Pesquisadores da Universidade Federal de Viçosa (UFV) e da Universidade Federal de São Paulo (UNIFESP) também têm realizado estudos detalhados sobre a ecologia térmica da espécie, investigando como ela responde a diferentes condições climáticas. “Temos que continuar tendo muito estudo e financiamentos para entender o que pode ser feito e a gente precisa mudar nossos hábitos, né? Ela é só mais uma espécie brasileira que está sendo extinta por causa dessas mudanças que nós não estamos freando”, reitera Diego Santana.
HÁBITOS DA ESPÉCIE
Clodoaldo Lopes de Assis, herpetólogo e mestre em Biologia Animal pela UFV, diz que hábitos alimentares ainda não são conhecidos. “Através de observações, nós vimos que a espécie é tímida, uma espécie difícil de visualizar em campo. Ela fica em toca, tanto que a gente acha ela em bambu, o bambu é o lugar mais fácil de a gente ver ela”, diz Clodoaldo.
Além disso, as observações revelaram que a Nyctimantis pomba apresenta um comportamento reprodutivo peculiar. O pesquisador relata que a espécie se reproduz entre novembro e dezembro, com uma reprodução explosiva.

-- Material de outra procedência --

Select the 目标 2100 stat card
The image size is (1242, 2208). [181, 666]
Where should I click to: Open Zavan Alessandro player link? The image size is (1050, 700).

A espécie corre risco de extinção iminente por conta da degradação do seu habitat — Foto: Diego J. Santana
A reprodução explusa é quando os machos se agrupam, começam a cantar e as fêmeas vão lá para se reproduzir, aí depois você não acha mais, só no ano seguinte”, acrescenta o herpetólogo.
A reprodução acontece exclusivamente em períodos de chuvas torrenciais que duram dois ou três dias, destacando a relação direta entre o comportamento da espécie e o clima local.
Outro aspecto interessante observado foi o papel ativo dos machos na busca por parceiras. Além de vocalizarem para atrair as fêmeas, eles realizam uma busca ativa, deslocando-se até as fêmeas para garantir o acasalamento. Esses dados são essenciais para entender melhor a biologia da espécie e contribuir para estratégias de reprodução em cativeiro, um passo importante para sua conservação.